More important than the behavioral changes of today's millionaires is the underlying generational shift underway in the affluent population, says Dr. Betsey Stevenson, a financial services analyst for Forrester Research. Failing to recognize that the wealthy are only getting younger might have some serious long-term affects on the bottom lines of some traditional-style financial firms that have made their money serving the wealthy.

"In 10 years, I believe the full-service, off-line brokerage house is going to be a dinosaur," Stevenson said.


So if the wealthy don't want full-service, what do they want, exactly? To find the answer, one must look beyond general studies on the rich. "Attitudes of Mass Affluent and High-Net-Worth Investors," a study by Click Communications (see MFMN 11/18/02), indicated that wealthy investors don't want to use the Internet, for example. But that's not the whole story on wealthy investors, especially young wealthy investors, who are very much Web-happy.

Most of the younger high-net-worth crowd is accustomed to, and more comfortable with, technology. In fact, using the Internet as part of their daily routine has allowed many members of the younger generation to also grow accustomed to managing money for themselves, rather than paying fees to their brokers or advisers. Good news for the millionaire, bad news for the bank.

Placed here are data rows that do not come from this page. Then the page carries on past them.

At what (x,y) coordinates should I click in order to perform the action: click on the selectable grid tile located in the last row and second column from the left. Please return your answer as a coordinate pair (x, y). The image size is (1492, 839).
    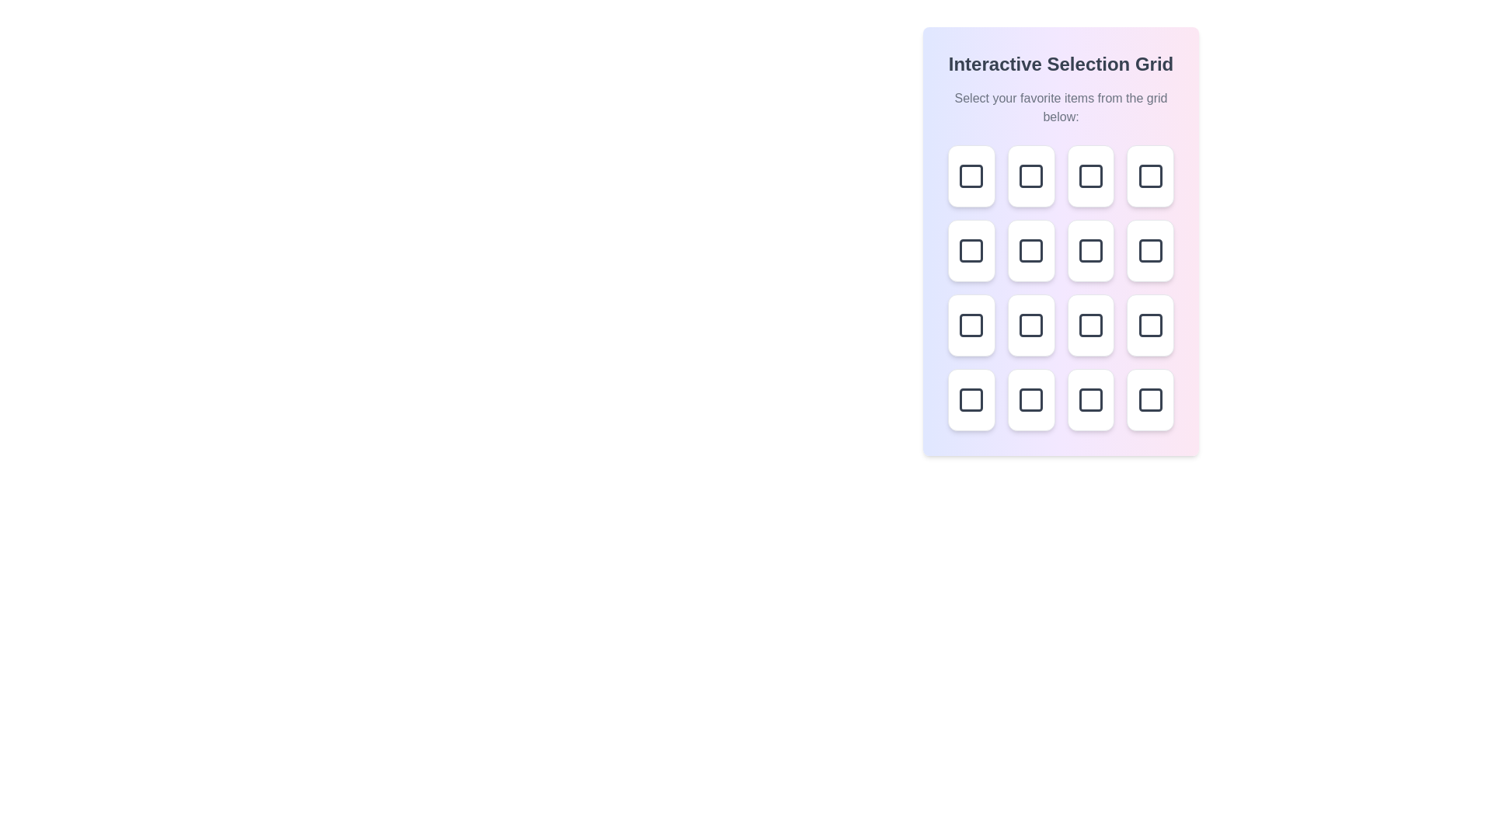
    Looking at the image, I should click on (1031, 399).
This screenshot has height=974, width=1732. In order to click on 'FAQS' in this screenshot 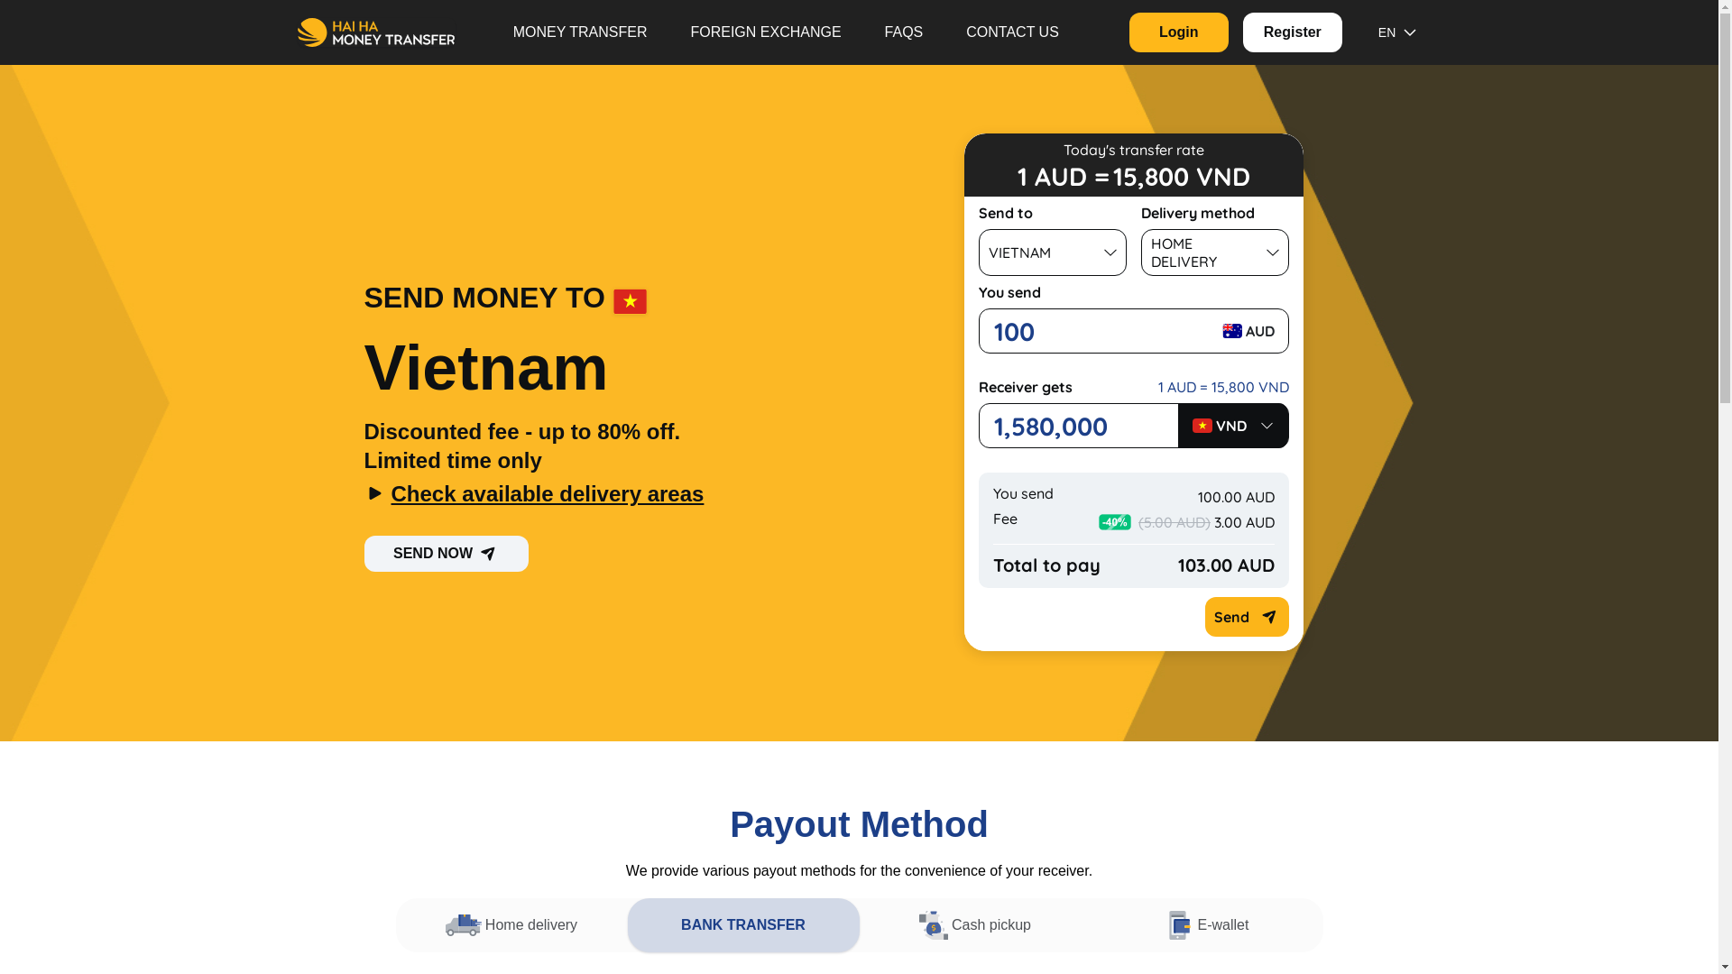, I will do `click(862, 32)`.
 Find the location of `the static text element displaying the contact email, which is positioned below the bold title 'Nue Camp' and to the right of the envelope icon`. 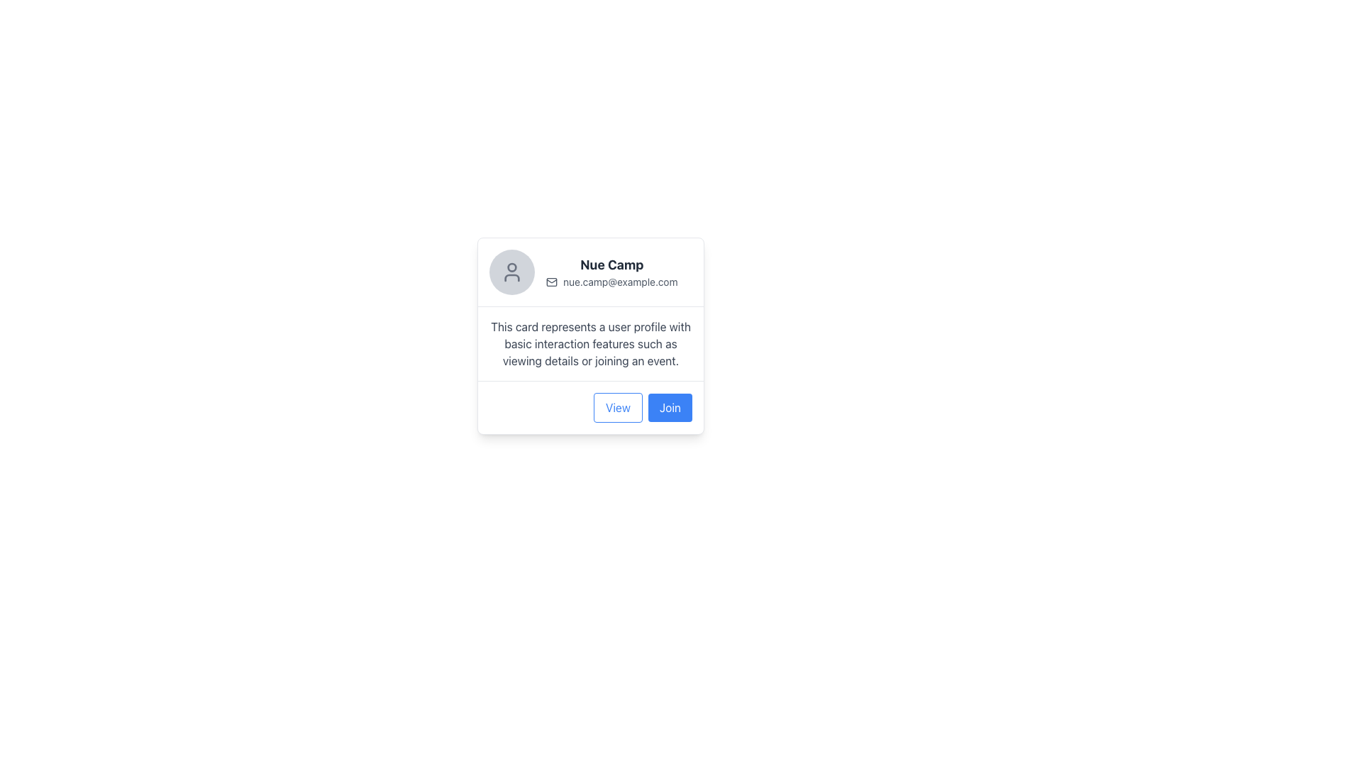

the static text element displaying the contact email, which is positioned below the bold title 'Nue Camp' and to the right of the envelope icon is located at coordinates (611, 282).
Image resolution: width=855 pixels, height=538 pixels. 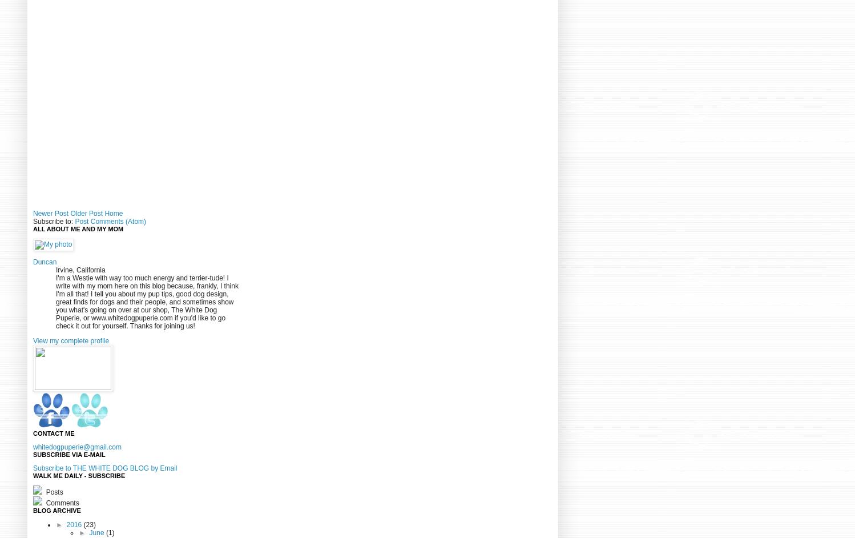 I want to click on 'Home', so click(x=112, y=212).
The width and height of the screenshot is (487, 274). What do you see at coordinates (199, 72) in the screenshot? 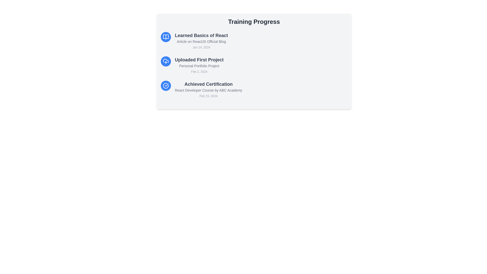
I see `the date Text label that displays the date associated with the event 'Uploaded First Project,' located at the bottom of the second entry in a vertical list of training progress items` at bounding box center [199, 72].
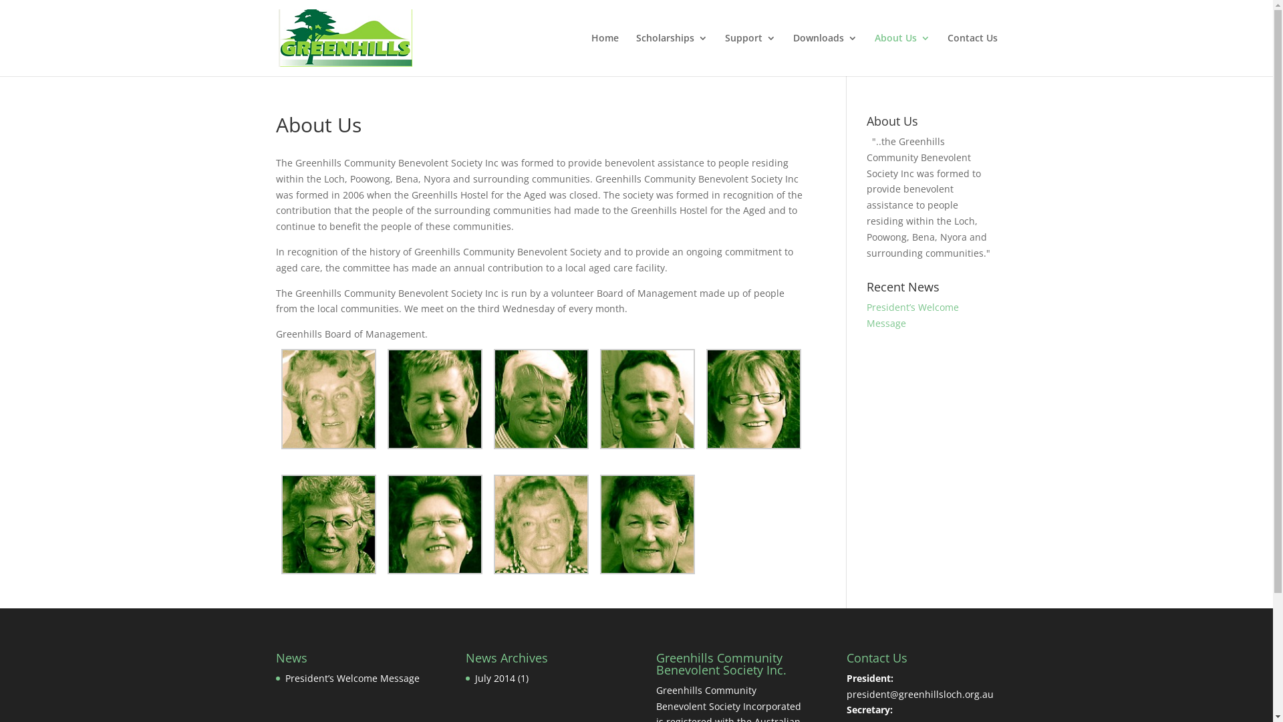  Describe the element at coordinates (475, 678) in the screenshot. I see `'July 2014'` at that location.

The do-it-yourself model seems to be what more of the affluent prefer now, and that doesn't look like it will change much going forward.

"Not only are the younger affluent more likely to use, say, an on-line discount brokerage than an off-line traditional brokerage, but they're less likely to use that traditional brokerage as they age," Stevenson said.

The affluent population in North America, those that have investable assets of at least $1 million, started becoming younger early on in 2000 and today make up an even more significant portion of the total number of wealthy individuals. While many may have gotten rich during the dot-com boom, they're not exactly the cliched 20-somethings who sold a Web site for $300 million and bought a professional sports team.


Some have inherited wealth, but many are serious entrepreneurs. Forrester estimates almost 40% of the affluent in North America own or share ownership in privately held businesses or partnerships. And about 70% started their own businesses.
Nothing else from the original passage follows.